Re: [julia-users] Re: For loop = or in?

2015-10-29 Thread Pontus Stenetorp
I have to agree with Stefan that this is turning into
bikeshedding [1].  My personal bias is towards `in`, probably due to
my many years of Python, but I am convinced that both keeping the
current duality or picking one of them will not lead to a mental
overload.  In fact, in order for us to stop spending brain cycles on
this, it would even seem sane to me to take the hash of the next
commit after this e-mail has been sent, apply modulo 10, if the number
is 1-3, preserve the status quo, for 4-6, switch to using `=`, for
7-9, switch to using `in`, for 0, discard the number and use the next
commit instead.

Pontus

[1]: https://en.wikipedia.org/wiki/Parkinson's_law_of_triviality


[julia-users] Re: For loop = or in?

2015-10-29 Thread Alireza Nejati
I'm with Tomas here - if anything this thread is testimony to the fact that 
both '=' and 'in' should be left in.


Re: [julia-users] Re: For loop = or in?

2015-10-29 Thread Tomas Lycken
I read 1:n that way. And even if I didn't, I prefer to think about a looping 
construct as "do this for each element in that collection" - and regardless of 
how I pronounce 1:n, I see it as a collection since it inherits AbstractArray. 

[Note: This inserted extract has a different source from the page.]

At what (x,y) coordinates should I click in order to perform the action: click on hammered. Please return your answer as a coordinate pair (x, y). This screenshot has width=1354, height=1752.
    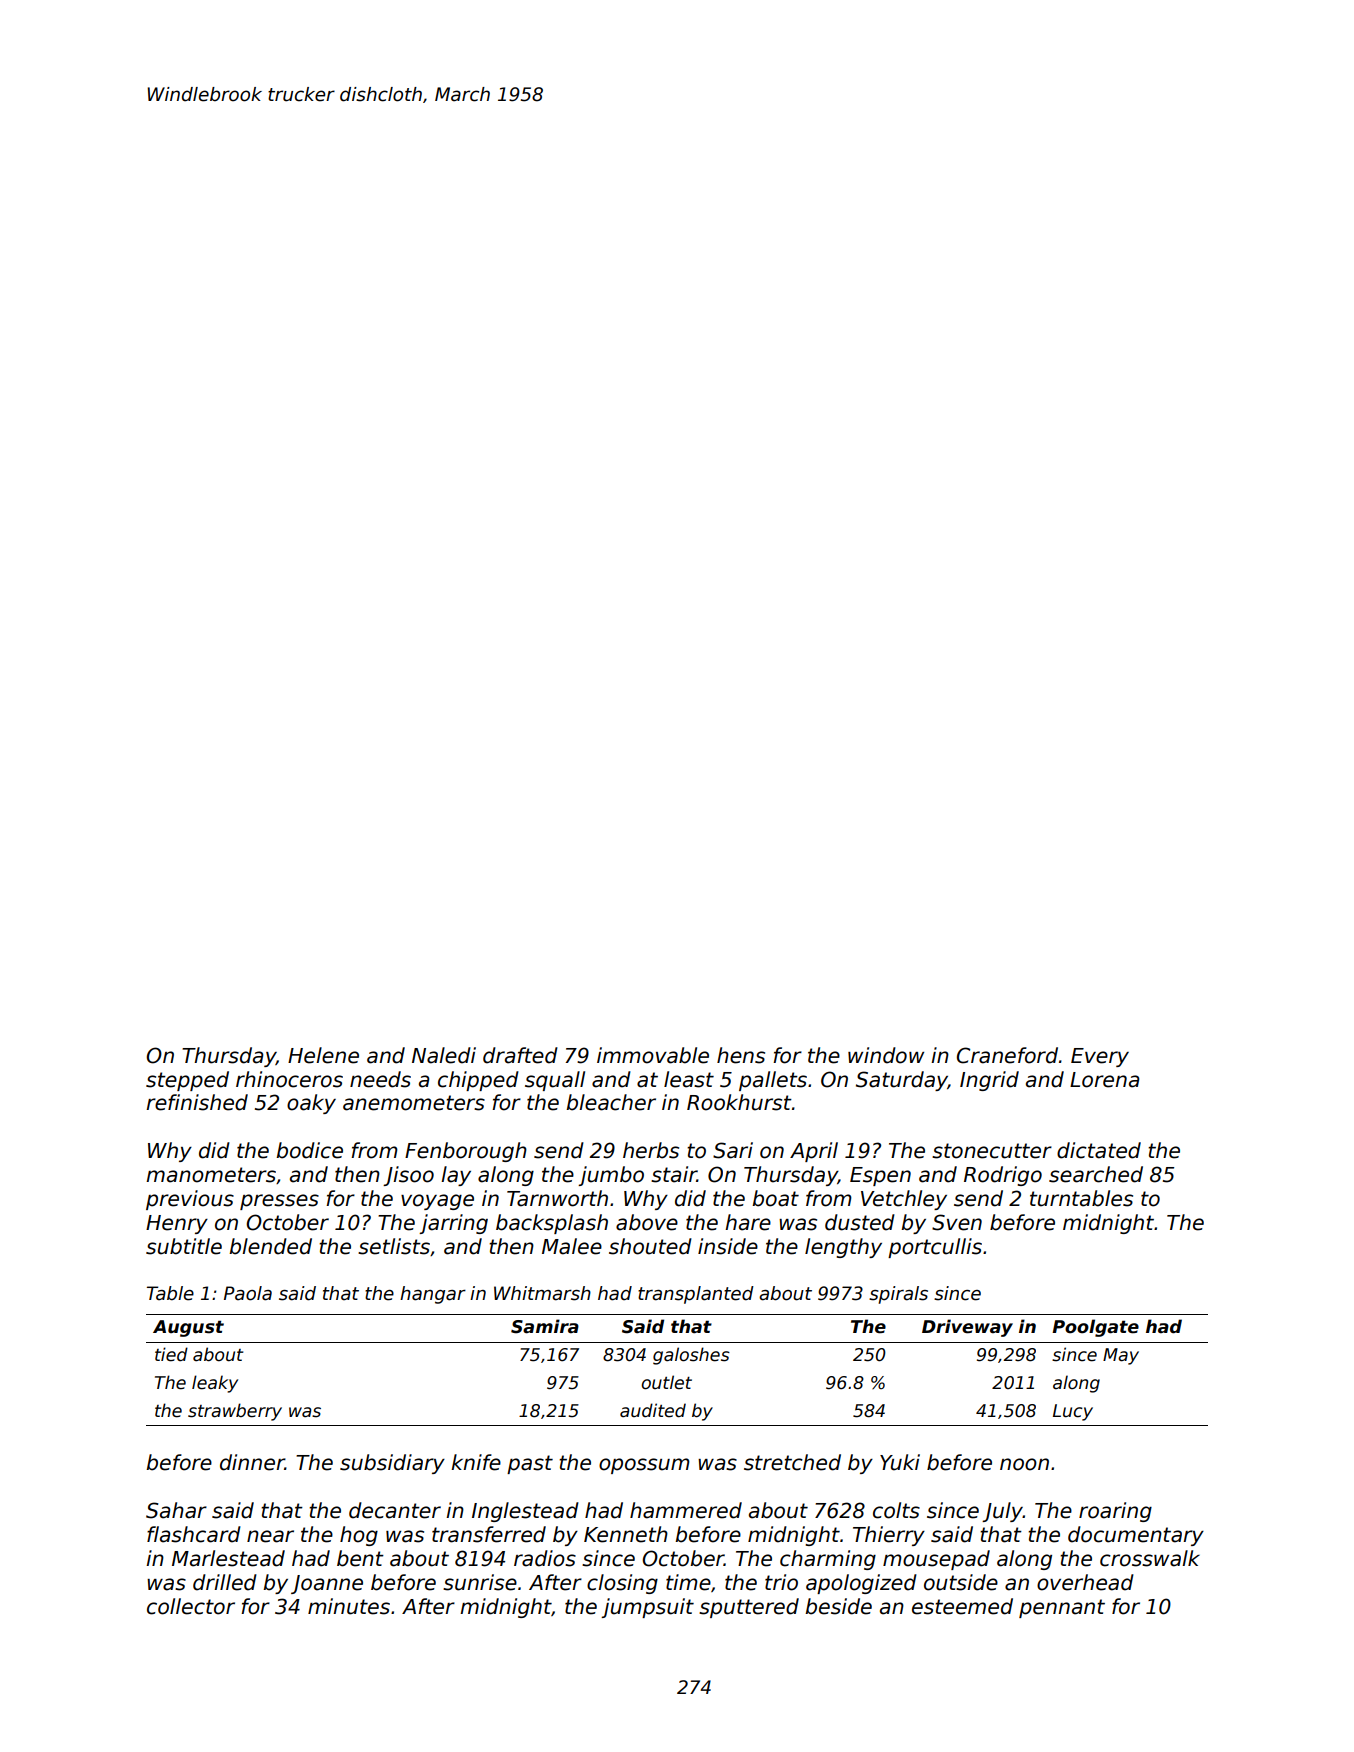
    Looking at the image, I should click on (686, 1510).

But I can also see how other mental models work for you. There's a lot of talk 
in this thread along the lines of "my mental model of this construct is better 
than yours, and therefore my syntax preference is better than yours." I find 
this ridiculously inconstructive - bordering on children arguing in the 
sandbox... To me, this just indicates that both mental models are valid that 
both syntaxes should, at least for the time being, stay. The fact that no clear 
winner can be found by counting usages in base further supports this. 

There is a suggestion in this thread worth keeping, though - supporting unicode 
\in would be a nice addition for those of us who embrace supersets of ascii.